Jan 30, 2024 - Economy

Lamborghini CEO: We don't need to be first to EVs

An orange Lamborghini Revuelto car on display, with its doors opened upwards.

A Lamborghini Revuelto plug-in hybrid on display at the 2023 Shanghai International Automobile Industry Exhibition. Photo: VCG/VCG via Getty Images

Lamborghini will get there, but it sees no reason to speed along to EVs just yet.

Why it matters: The auto industry's transition from internal combustion engine vehicles to electric cars has been a choppy one lately, as automakers deal with less-than-anticipated enthusiasm from car buyers.

The big picture: As an ultra-luxury brand known for its growling engines, Lamborghini is introducing hybrids first — and EVs will come later.

  • "We strongly believe that we don't need to be the first one, but when we come we have to be the best one," Lamborghini CEO Stephan Winkelmann tells Axios.

Catch up quick: Lamborghini, part of the Volkswagen Group, debuted its first plug-in hybrid in 2023, the Revuelto, a $608,000 V12, and is launching the first plug-in hybrid version of its Urus SUV in 2024.

  • Its first fully electric vehicle will come in 2028, modeled after the Lanzador concept car teased at Monterey Car Week last year.
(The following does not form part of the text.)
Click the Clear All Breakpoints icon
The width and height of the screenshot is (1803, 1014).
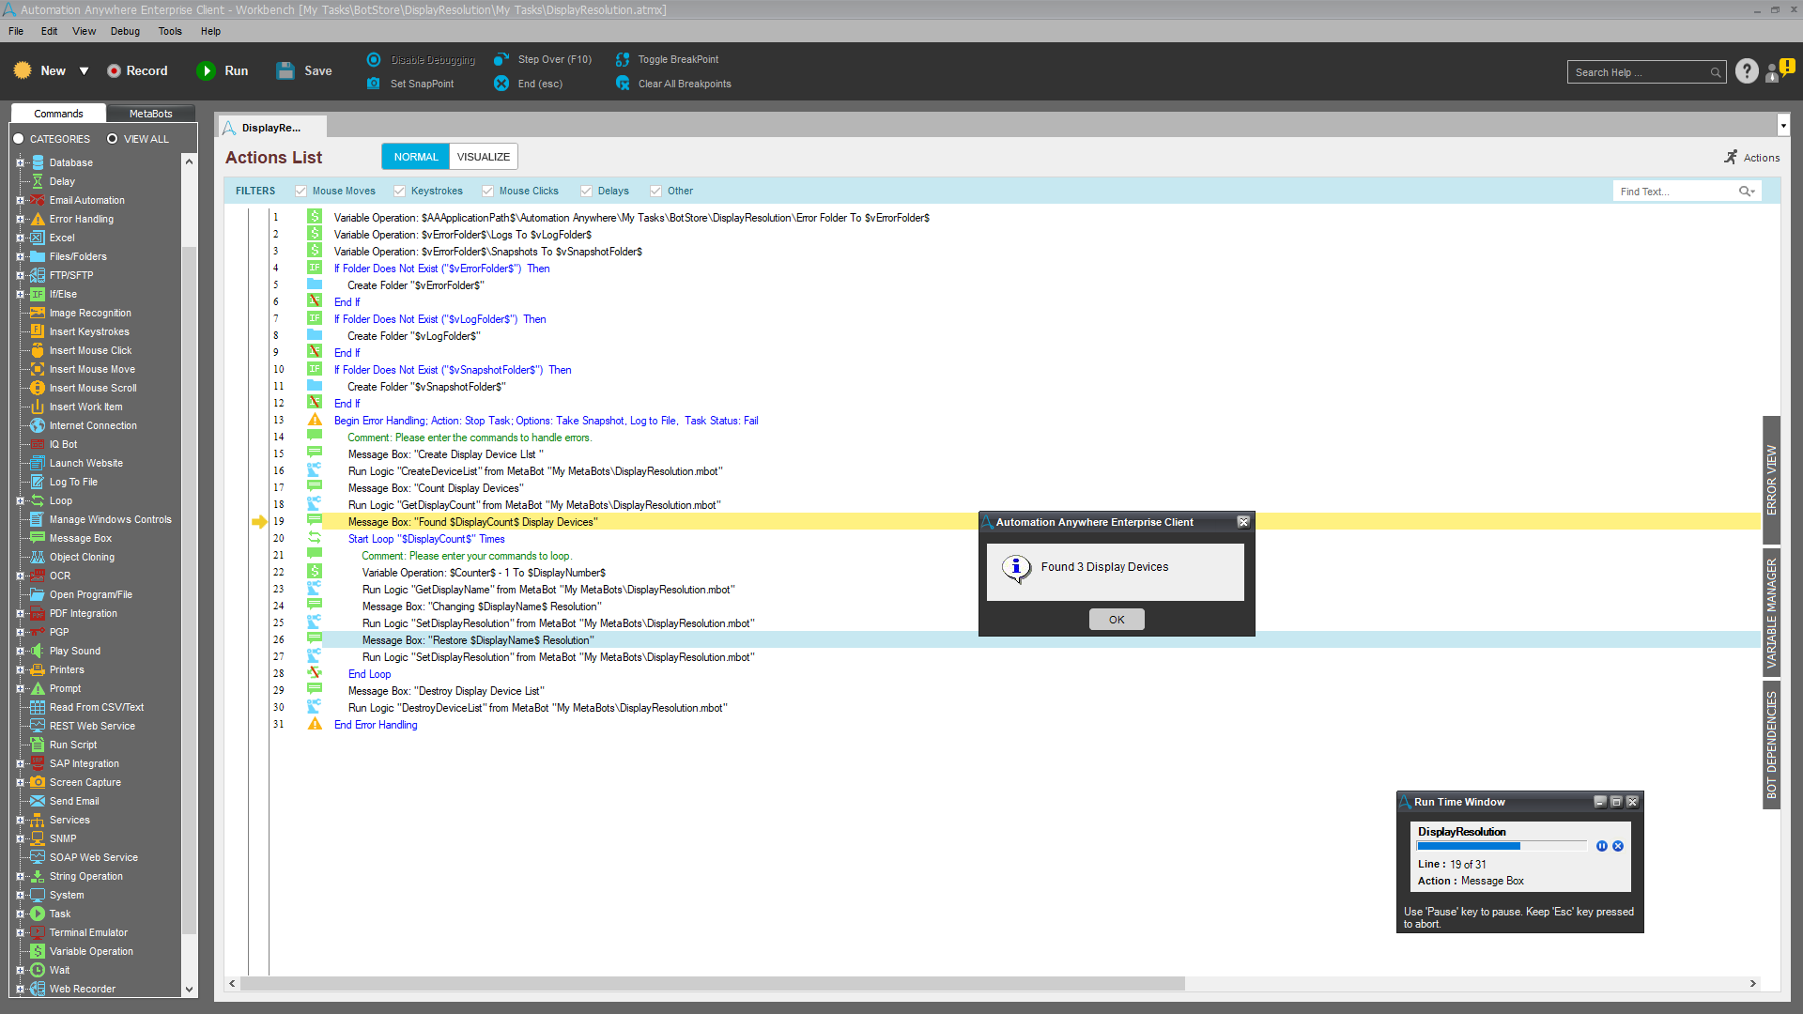click(622, 84)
It's said to deliver the equivalent of 1,341+ horsepower.

Quick take: Lambo might want to go electric faster than this, but its massive performance standards require massive batteries, which might simply not be possible right now due to current battery pack density.

  • "The power-to-weight ratio is very important," Winkelmann says.

The big question: Will the type of super wealthy customers who previously cherished Lamborghini for its beastly engines embrace a hybrid's electric motors and then purely battery-powered models?

  • "Some years down the road our customers will be ready," Winkelmann says. "My hope is when we get there it's going to be a no-brainer."

Worth noting: While an EV Lambo is still several years off, the brand on Tuesday said it's aiming to cut 50% of 2021 emissions by 2025 and 80% by 2030.

One thing's for sure: The Lambo engine growl will eventually go away for good in its EVs.

  • "We will not fake an internal combustion engine sound — it's not what we want," Winkelmann says.